Julia Alegre Barrientos
Puede que para muchos Jordi Roca sea un auténtico desconocido. No lo es, ni aunque lo intente, en el mundo de la alta gastronomía. No solo le avala su trayectoria que se remonta a varias décadas atrás, también por la cantidad de premios y reconocimientos que ha acumulado a lo largo de su prolífera carrera profesional. El último: el prestigioso ‘The World’s 50 Best Award’ a mejor repostero del mundo, que le fue otorgado el pasado 21 de noviembre en Yucatán, México. Ahí se trasladó esta mente creativa privilegiada que personifica mejor que nadie el soneto de Luis de Góngora: “Érase un hombre a una nariz pegado, érase una nariz superlativa”.
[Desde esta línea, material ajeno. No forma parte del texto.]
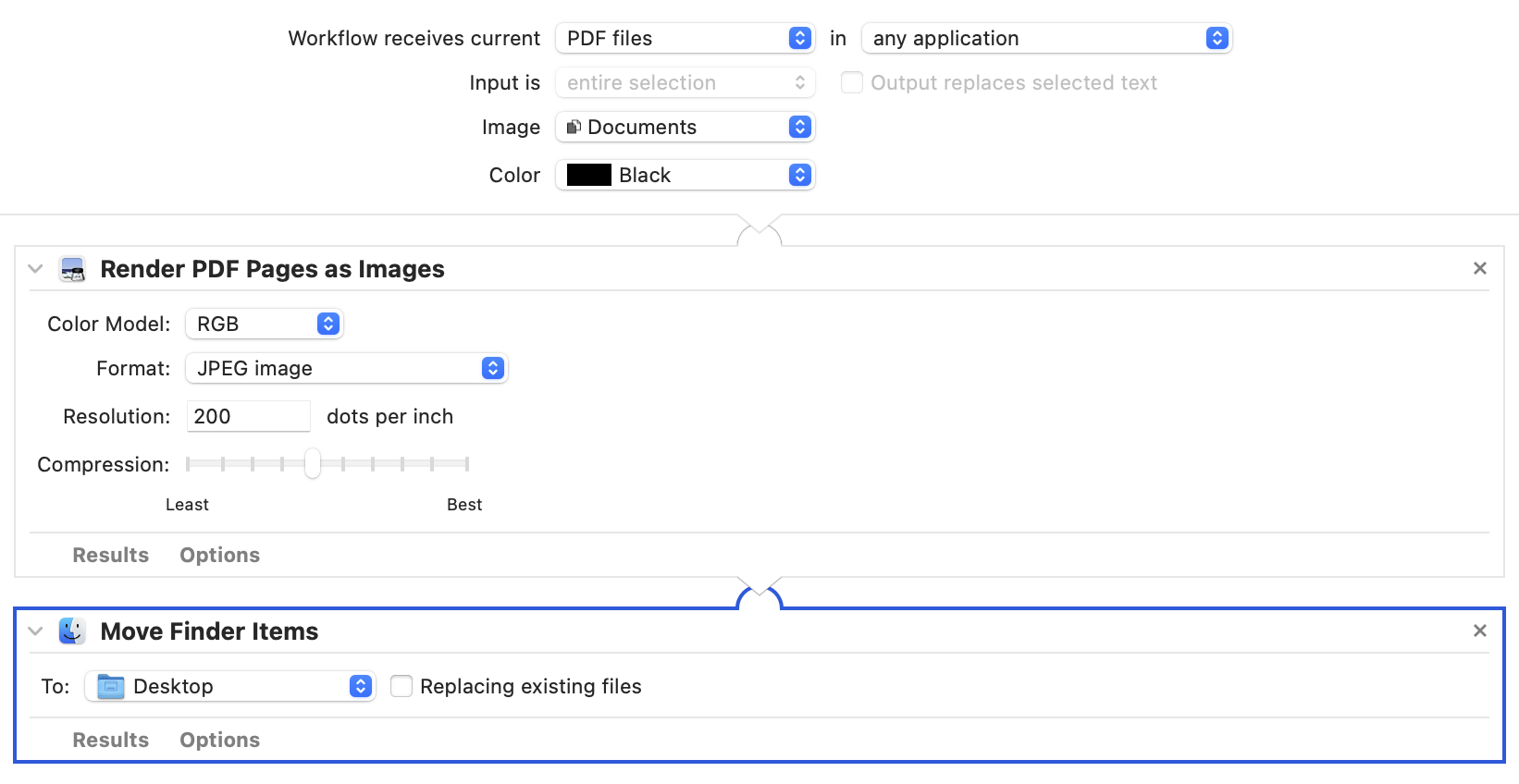Click the Desktop folder icon in the To field
The width and height of the screenshot is (1519, 784).
coord(111,687)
Su nariz prominente es su sello distintivo, junto con su manera única de concebir la pastelería. Más que elaborar pasteles o dulces que hagan las delicias de los paladares más golosos, Jordi Roca ha conseguido elevar este oficio milenario a la categoría de arte culinaria. Sus creaciones pueden degustarse en El Celler de Can Roca, el restaurante familiar reconocido en varias ocasiones como el mejor del mundo (y tres estrellas Michelin), hasta que su sobrepasada superioridad frente a los “competidores” obligó a los responsables encargados de otorgar esta consideración a dejar de concedérselo. Por el bien del resto de restaurantes, porque su fama y buen hacer sigues intacta. El Celler de Can Roca es la meca de la alta cocina de innovación y nadie en su sano juicio osaría a negar esta obviedad.
Jordi Roca se formó en la Escuela de Hostelería de Girona (Catalunya, España), aunque fue entre fogones, alejado de la encorsetada formación académica, donde adquirió su destreza para hacer y deshacer hasta convertirse en el hombre prodigio de la repostería que es hoy. No sin complicaciones, como él mismo recordó en un capítulo de la serie documental de Netflix ‘Chef’s Table’. Le costó encontrar su camino y centrarse, siempre a la sombra de sus hermanos Josep y Joan, que ya estaban al frente de El Celler de Can Roca. Pero de casta le viene al galgo, dicen. Era cuestión de tiempo que se diera de bruces con su vocación, que le esperaba a la vuelta de la esquina. Sus padres también regentaban su pequeño local, Can Roca, que fundaron en 1967 y algo más de cinco décadas después sigue a pleno rendimiento, ofreciendo uno de los mejores (por no decir el mejor) menús del día que se pueden degustar en la zona, a un precio más que razonable en España (16 euros o, lo que es lo mismo, 300 mil pesos).
De la mano de uno de los mejores, Damián Allsop, jefe de pastelería en El Celler, un jovencísimo Jordi aprendió todo lo que debía aprender de la rama dulce de la gastronomía. El delfín sustituyó al maestro en 1997 y, desde entonces, su ascenso ha sido imparable. No es la primera vez que el pequeño de los Roca se hace con el codiciado ‘The The World’s 50 Best Award’ en su categoría. Ya se lo adjudicó en 2014. Dos años más tarde llegó otro de los premios gordos: el ‘Prix au Chef Pâtissier’, de la Academia Internacional de Gastronomía. En 2019, los tres hermanos fueron nombrados académicos de honor de la Real Academia de Europea de Doctores (RAED) por “su contribución a la cultura, la innovación y a la innovación”. Pocos reconocimientos se le resisten al tiempo que su ‘cartera de negocios’ aumenta. Su creatividad se puede degustar no solo en el restaurante al que le debe (y este a él) su más que merecida fama en el mundo de la pastelería. En Rocambolesc, la confitería y heladería que fundó junto a su mujer, Alejandra Riva, en Girona, localizada a pie de calle, el sibarita puede deleitarse con las propuestas más personales y rocambolescas (de ahí el nombre) del maestro dulcero. O ‘postrero’, como se refiere a sí mismo. Justo al lado, el matrimonio acaba de abrir una ‘sandwichería’ que es una oda al gusto entre panes. Nunca nada tan simple supo tan rico.
La vida de Jordi Roca dio un giro de 180 grados en mayo de 2016 cuando se quedó sin voz. Hablar se convirtió en un continuo susurro y hacerse entender una gesta complicadísima, siempre con el volumen al mínimo. Fue diagnosticado de una enfermedad neurológica rara, llamada distonía, que le afectó a la tonicidad de la musculatura en la zona del cuello. Gracias a los médicos y a la rehabilitación, pudo volver a recuperar el habla, casi de la noche a la mañana, siete años después, en marzo de 2023. Su hija, nacida en 2019, pudo escuchar la voz de su padre por primera vez a sus cuatro años. Hoy, el maestro pastelero es un hombre pleno que, como él mismo ha explicado, trata de no pensar en el miedo que le genera perder el habla de nuevo.